2) E' uno sport complicato. Ci si deve allenare 5/6 volte la settimana per poter fare 2 allenamenti per specialità. Si deve prevedere anche almeno 1 giorno per fare un "brick"=bici+corsa o nuoto+bici per abituarsi ai cambi.
3) E' uno sport che richiede tempo. Bisogna pensare che un allenamento tipico delle bici dura circa 2 ore, ma almeno una volta la settimana si dovrebbe fare un allenamento meno intenso, ma + prolungato (>3h). Certo, se uno deve fare solo gare di sprint (20K), ci si può accontentare di tempi inferiori, ma se si pensa ad un 70.3, si deve essere in grado di fare 90Km in bici senza spremersi troppo...
Per ora ho intenzione di continuare a praticare il triathlon per arrivare un giorno a fare un 70.3, poi si vedrà.
- L'insostenibile stato del runner infortunato (18/01/2011, ore 21:55)
Credo di non essere una persona molto sveglia. E il mio comportamento degli ultimi mesi ne è stato la cartina di tornasole.
Dopo la maratona di Venezia di Ottobre, avevo deciso di correre una 21k con l'obiettivo dei 100 minuti. L'occasione doveva essere la mezza di Pisa del 19/12/2010, ritornavo a conquistare qualcosa di significativo (almeno per me) in una città che ho amato ed odiato allo stesso tempo, ma che indiscutibilmente ha segnato una tappa importante della mia vita.

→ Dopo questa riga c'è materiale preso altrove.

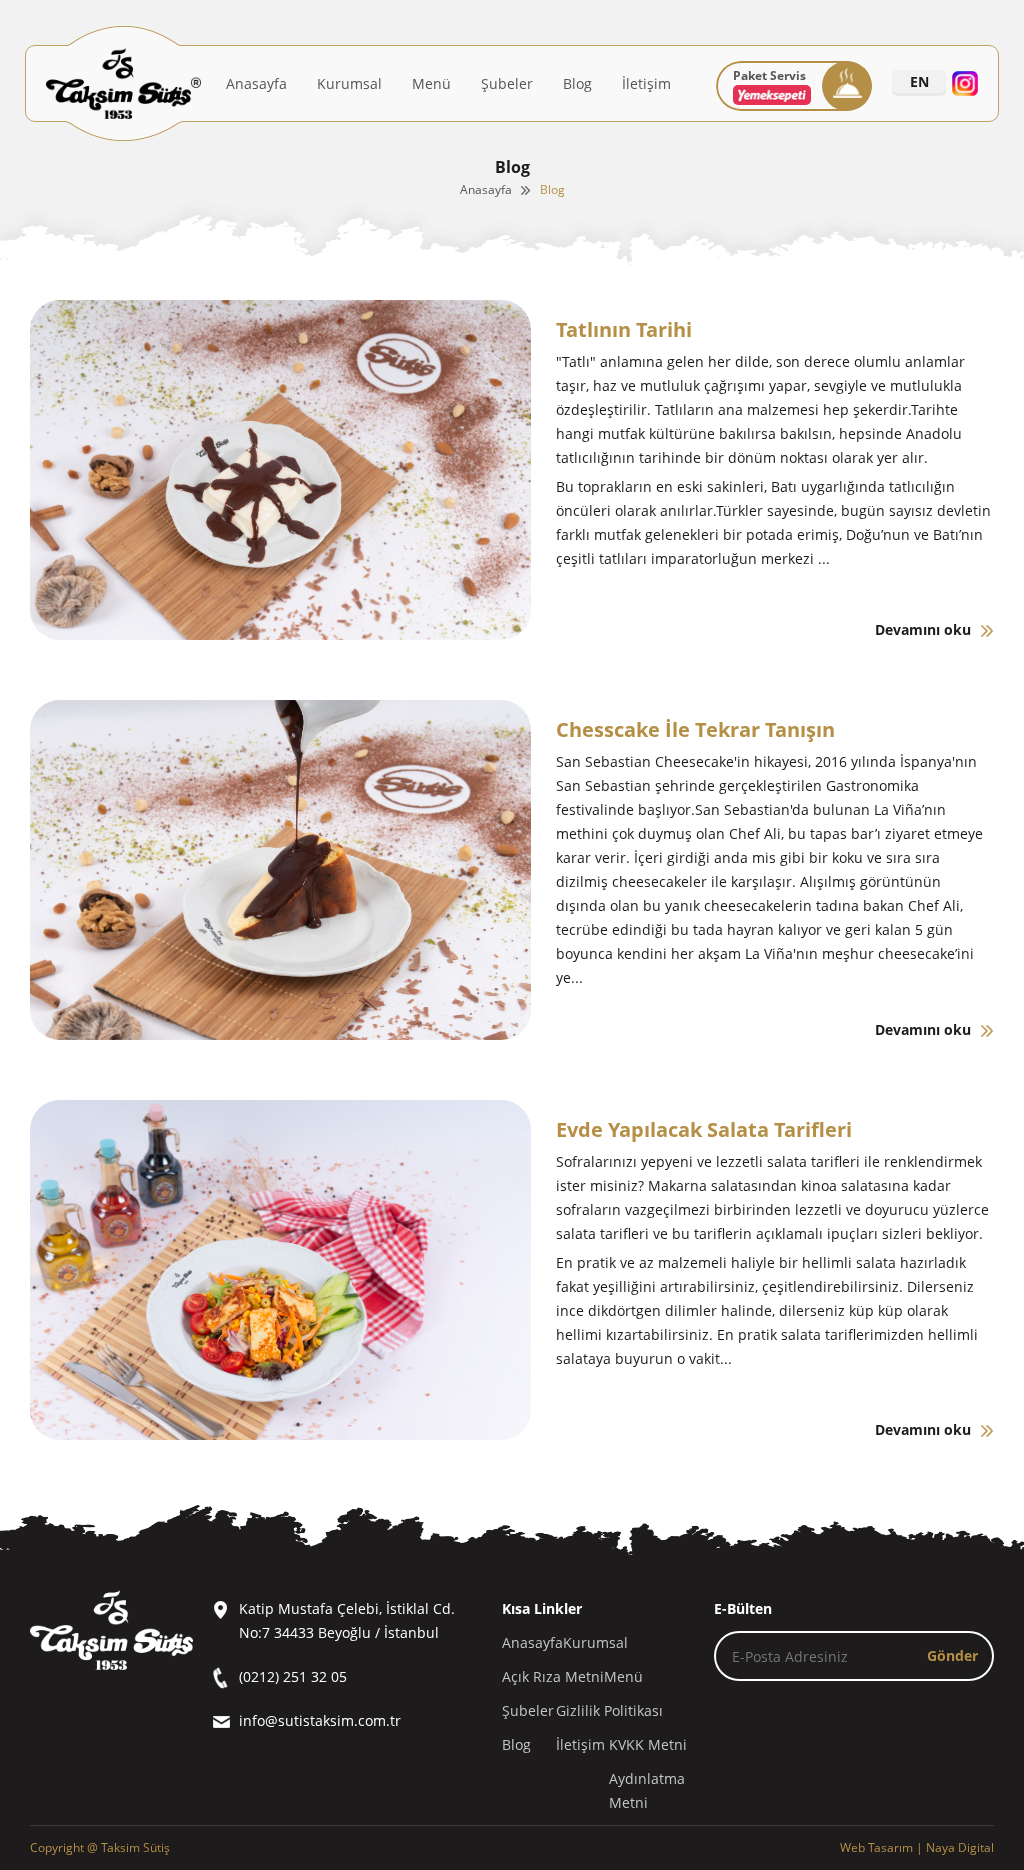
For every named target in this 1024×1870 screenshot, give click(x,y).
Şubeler (507, 83)
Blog (577, 83)
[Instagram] (965, 83)
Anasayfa (256, 83)
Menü (431, 83)
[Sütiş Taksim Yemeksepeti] (772, 100)
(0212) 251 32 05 (293, 1676)
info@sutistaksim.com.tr (320, 1720)
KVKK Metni (648, 1744)
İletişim (646, 83)
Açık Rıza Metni (553, 1676)
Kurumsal (349, 83)
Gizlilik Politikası (609, 1710)
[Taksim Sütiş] (123, 83)
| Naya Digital (917, 1847)
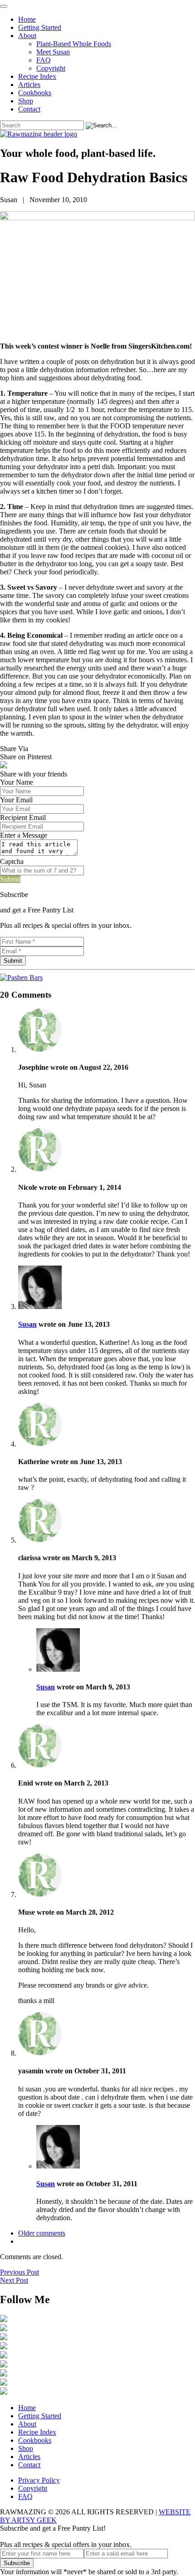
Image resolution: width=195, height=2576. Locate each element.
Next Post (14, 2280)
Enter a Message (23, 835)
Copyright (50, 68)
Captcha (12, 861)
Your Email (16, 800)
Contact (29, 109)
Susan (27, 1324)
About (27, 35)
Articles (29, 84)
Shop (25, 101)
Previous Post (19, 2272)
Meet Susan (53, 52)
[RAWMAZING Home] (97, 134)
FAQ (43, 60)
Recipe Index (37, 76)
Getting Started (39, 27)
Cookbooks (34, 93)
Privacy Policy (39, 2480)
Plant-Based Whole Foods (73, 44)
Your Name (16, 782)
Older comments (41, 2233)
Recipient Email (23, 817)
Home (27, 19)
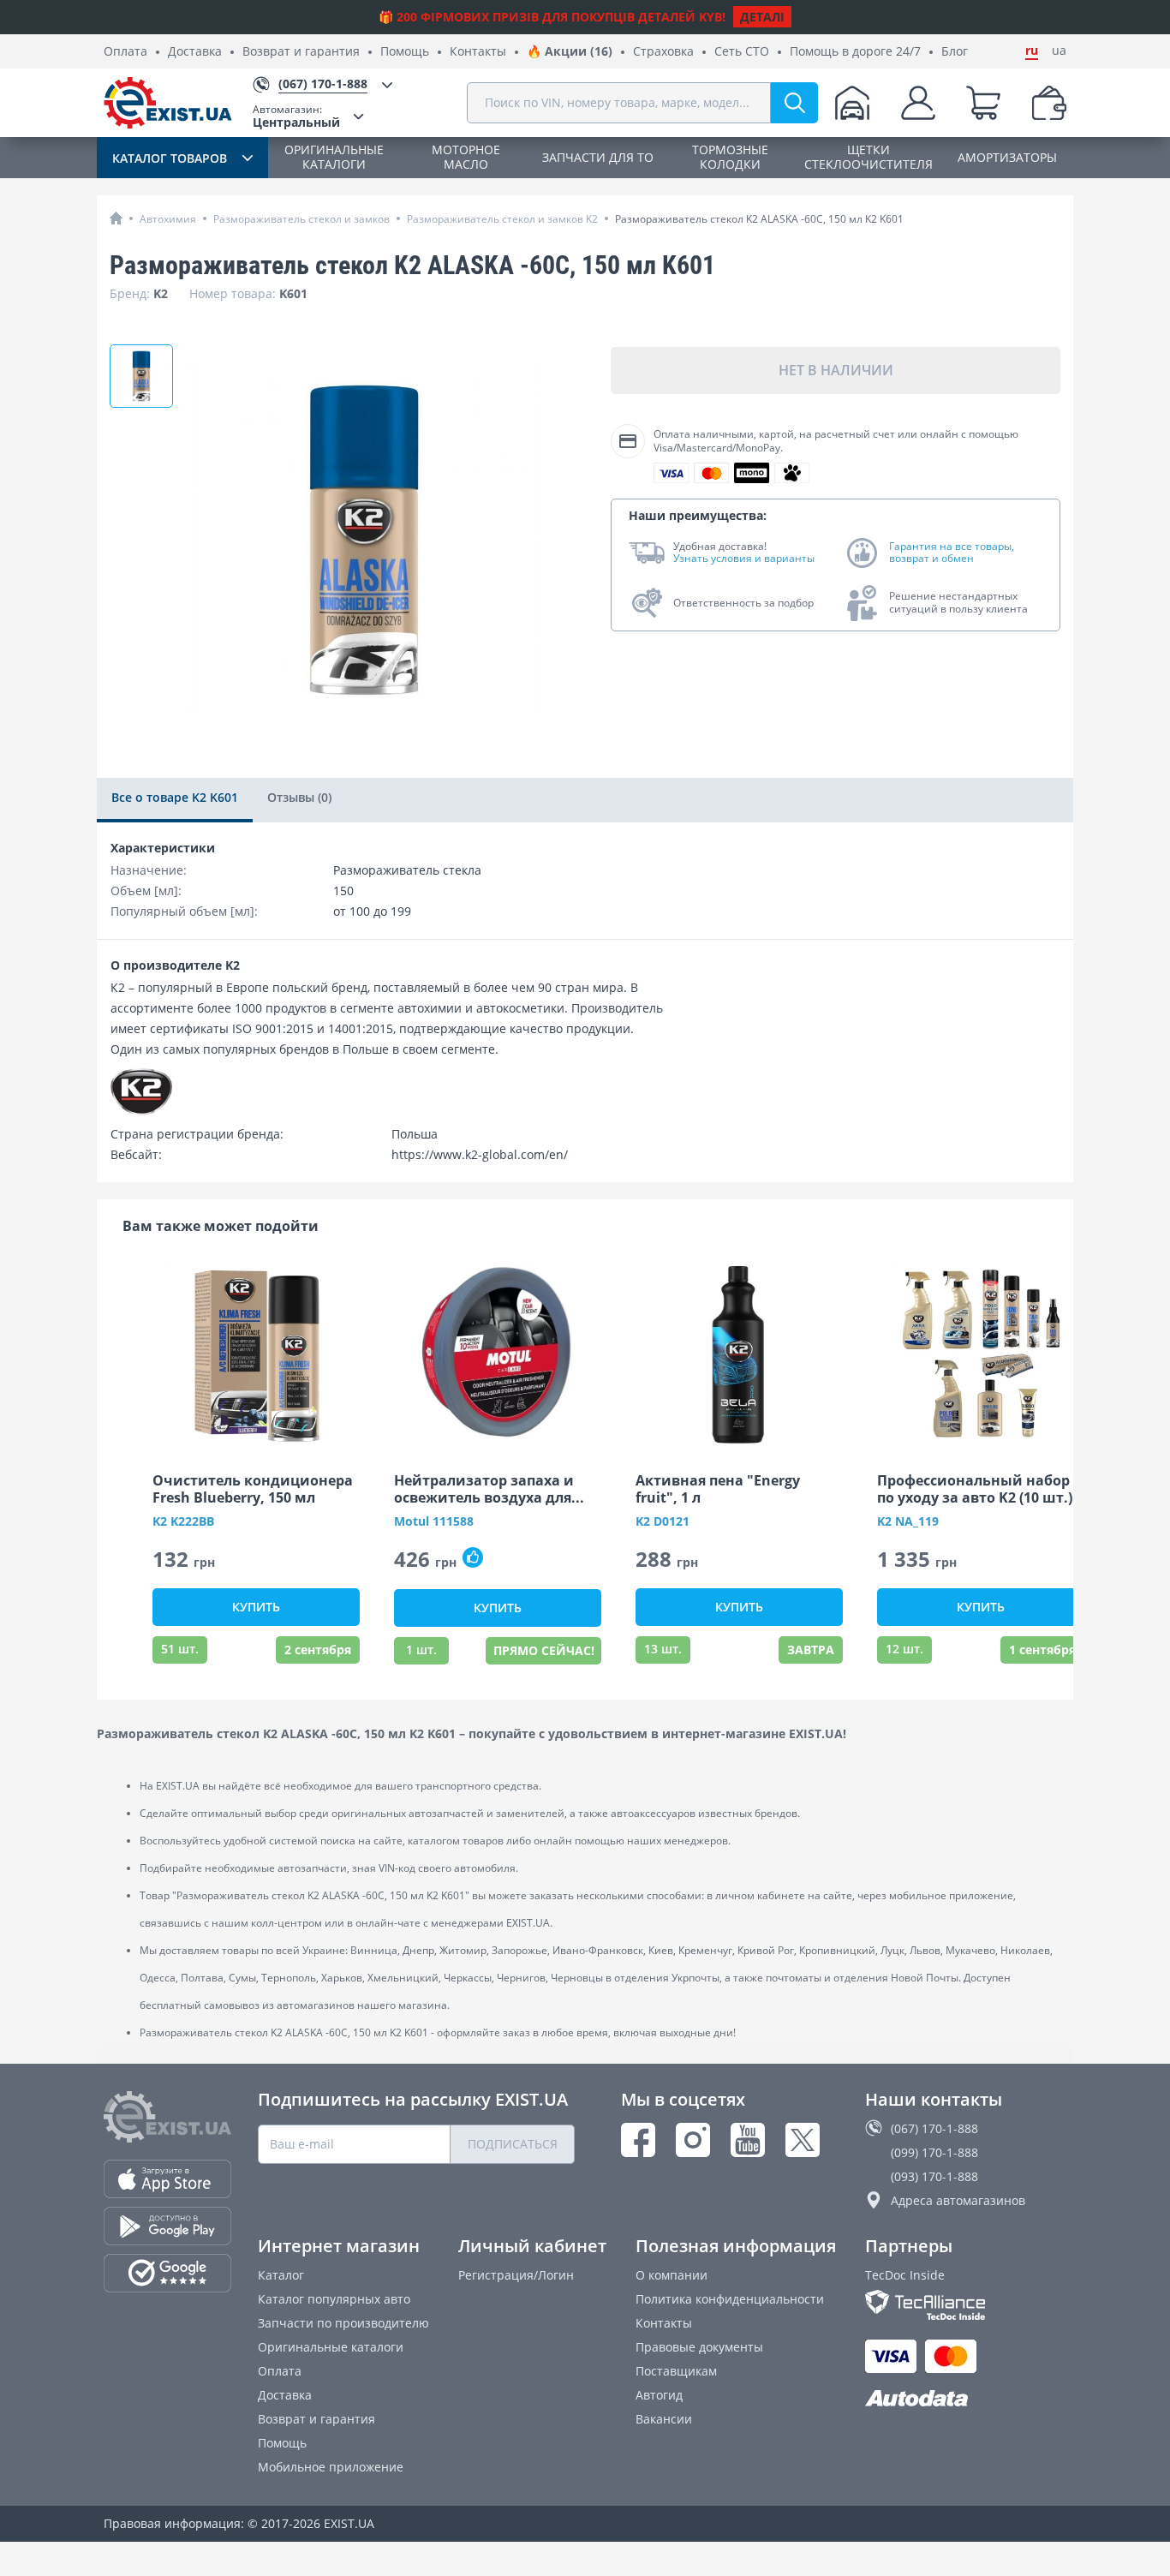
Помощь (404, 52)
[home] (116, 218)
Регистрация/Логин (516, 2275)
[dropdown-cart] (983, 103)
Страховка (663, 52)
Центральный (296, 116)
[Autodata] (965, 2399)
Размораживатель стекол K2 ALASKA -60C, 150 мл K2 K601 (759, 219)
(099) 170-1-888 (934, 2152)
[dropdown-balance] (1049, 103)
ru (1031, 50)
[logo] (168, 103)
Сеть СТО (741, 52)
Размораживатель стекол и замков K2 (502, 219)
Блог (954, 52)
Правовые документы (699, 2347)
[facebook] (638, 2140)
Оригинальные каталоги (330, 2347)
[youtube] (748, 2140)
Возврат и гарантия (301, 52)
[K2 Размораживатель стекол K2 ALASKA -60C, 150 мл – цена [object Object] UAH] (141, 376)
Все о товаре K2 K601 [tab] (174, 797)
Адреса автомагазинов (958, 2200)
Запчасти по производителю (343, 2323)
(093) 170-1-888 (934, 2176)
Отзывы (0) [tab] (299, 797)
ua (1059, 50)
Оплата (125, 52)
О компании (671, 2275)
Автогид (659, 2395)
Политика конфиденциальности (730, 2299)
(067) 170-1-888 (934, 2128)
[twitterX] (802, 2140)
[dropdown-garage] (852, 103)
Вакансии (664, 2419)
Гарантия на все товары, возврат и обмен (951, 553)
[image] (256, 1354)
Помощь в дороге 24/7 (855, 52)
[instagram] (693, 2140)
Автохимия (168, 219)
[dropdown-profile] (918, 103)
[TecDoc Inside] (965, 2305)
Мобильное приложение (330, 2467)
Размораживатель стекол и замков (301, 219)
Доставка (195, 52)
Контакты (478, 52)
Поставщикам (676, 2371)
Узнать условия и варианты (744, 559)
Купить (256, 1607)
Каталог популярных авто (334, 2299)
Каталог (281, 2275)
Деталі (762, 17)
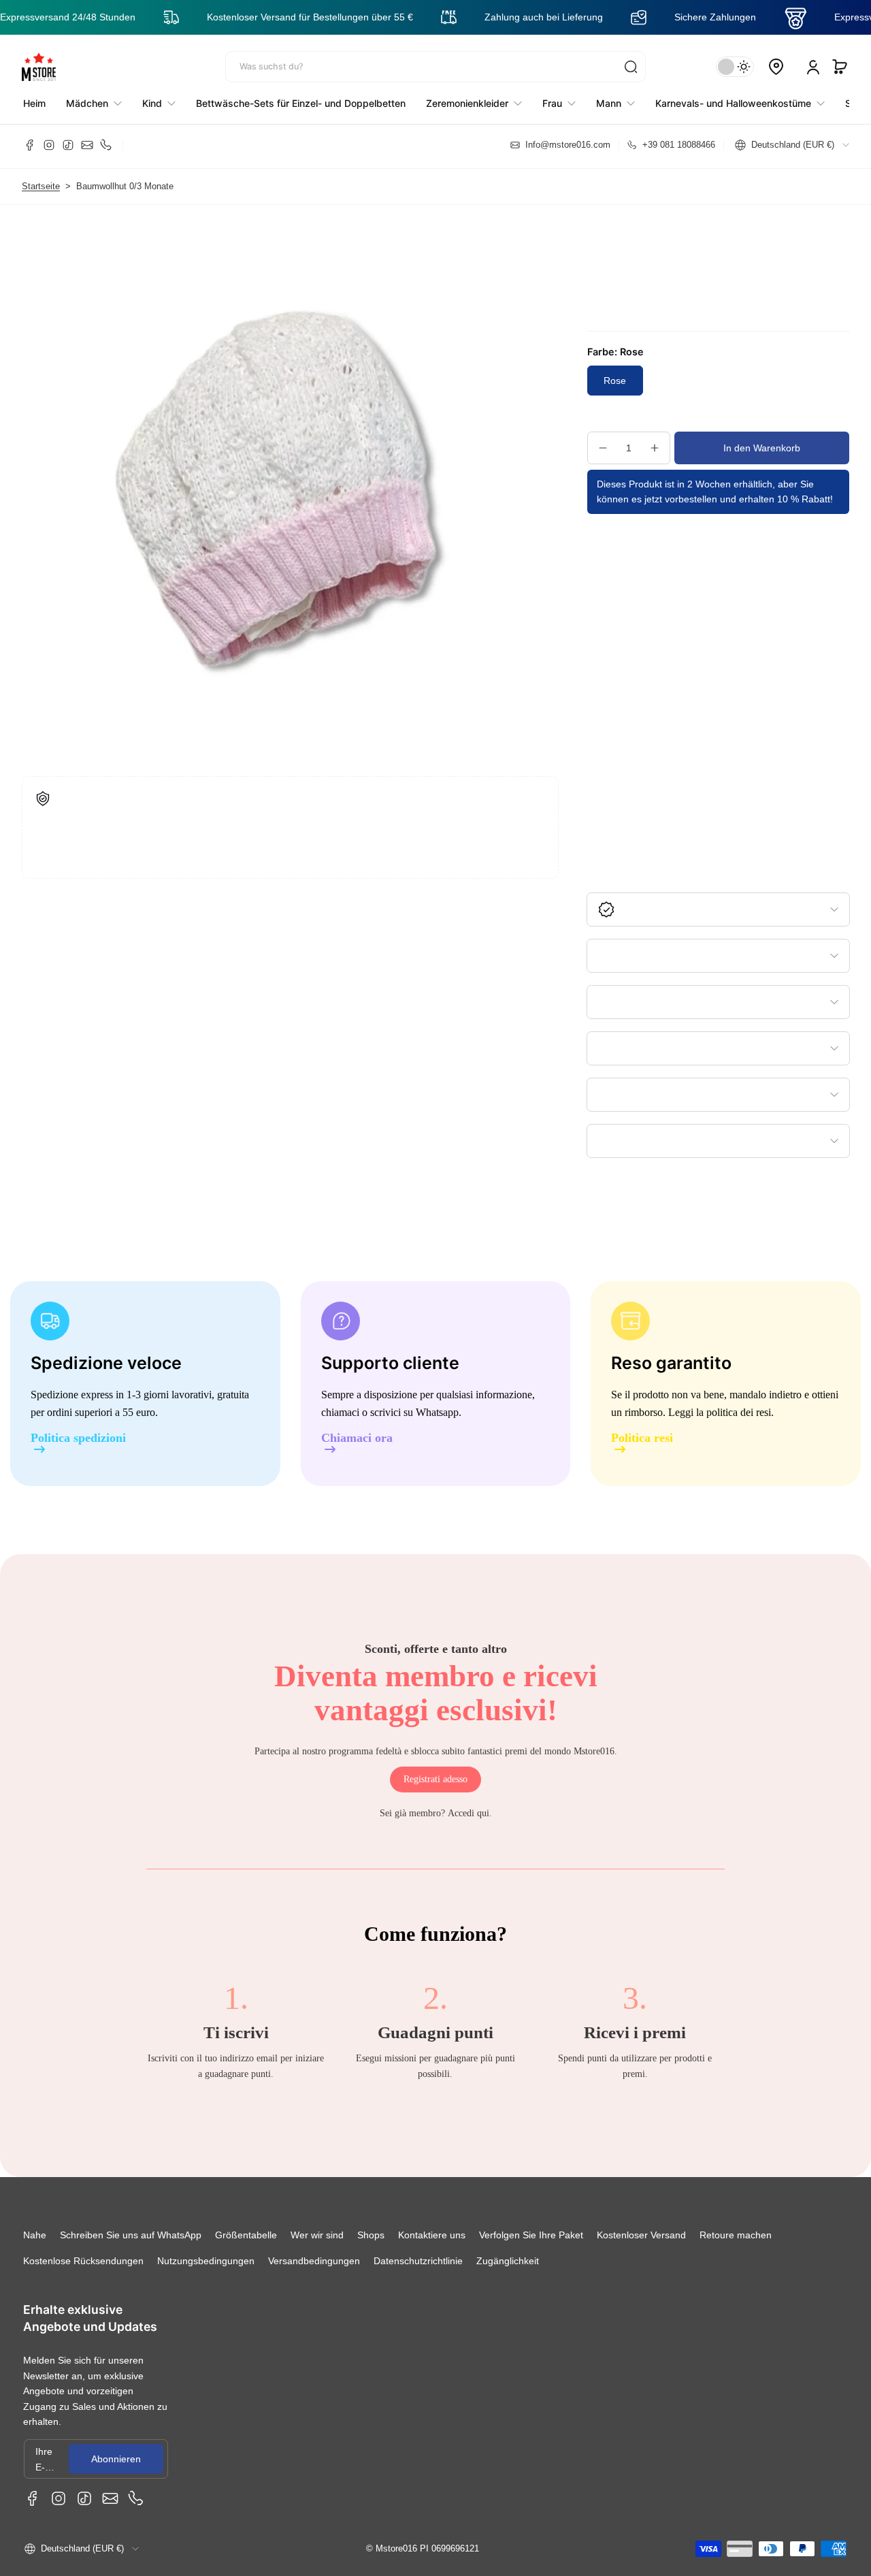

Ma la sorte mi ha giocato un tiro mancino, cambiando completamente i miei programmi verso la fine di Novembre. Prima la sciatalgia, con conseguente stop di 3 settimane, poi uno stiramento per la fretta di rientrare, quindi un ulteriore stiramento sullo stesso muscolo.
E intando Dicembre se ne è andato con 11Km percorsi, in 3 allenamenti che hanno portato ad altrettanti infortuni.
Si, decisamente non sono un tipo sveglio, ho avuto bisogno di 3 infortuni consecutivi per capire che devo avere + cura di me stesso, che devo rispettarmi e aspettare di guarire...
Non troppo però... dopo tutto non sono mica un tipo sveglio!
Per la cronaca, sono andato lo stesso a Pisa, solo per vedere la città e seguire la maratona che poi è stata annullata per le condizioni meteo, il destino?
- StraLugano 2010 - La marcia verso Venezia continua... (27/09/2010, ore 23:58)
Dopo un mese di settembre pieno di impegni, ecco una gara alla quale mi sto affezionando. Quest'anno,sono riuscito a coinvolgere anche mia sorella, che ha partecipato alla 10Km, la sua prima gara in assoluto.
Bella giornata, un pò ventosa, ma soleggiata. Ottima partecipazione con circa 1500 runners sulla 10K e 1000 sulla 30K. Ben organizzata e con poche lacune, con i rifornimenti un pò troppo caotici e il pasta party poco fornito (solo la pasta e pane, non è fornita nemmeno l'acqua).
Il pubblico durante il tragitto è di solito ben disposto verso i corridori e ho il tracciato è abbastanza sorvegliato. Pochi spettatori, anche rispetto all'anno scorso.
A parte il risultato cronometrico (2h36'41", 10 secondi in + del 2009!!!), le sensazioni sono state ben diverse rispetto alla precedente edizione. Ho sofferto davvero poco la salita finale dal 24° al 26°Km, mentre gli ultimi 2Km ho anche spinto a 4'45"/Km,
Peccato che al 18°Km ho impiegato 10'02" a fare 500m, altrimenti avrei anche fatto il PB sulla mezza maratona, sarà per la prossima volta, Sembra proprio che la vendetta di Montezuma mi aspetti al varco della StraLugano! La differenza anche qui è stata la vista di un WC chimico solo soletto, al posto del luogo di fortuna dell'anno scorso.
Continuo così verso Venezia, con ottimismo e fiducia, potrei veramente fare una bella maratona e stare ancora sotto le 4h, e magari anche finire con le gambe ancora in buone condizioni.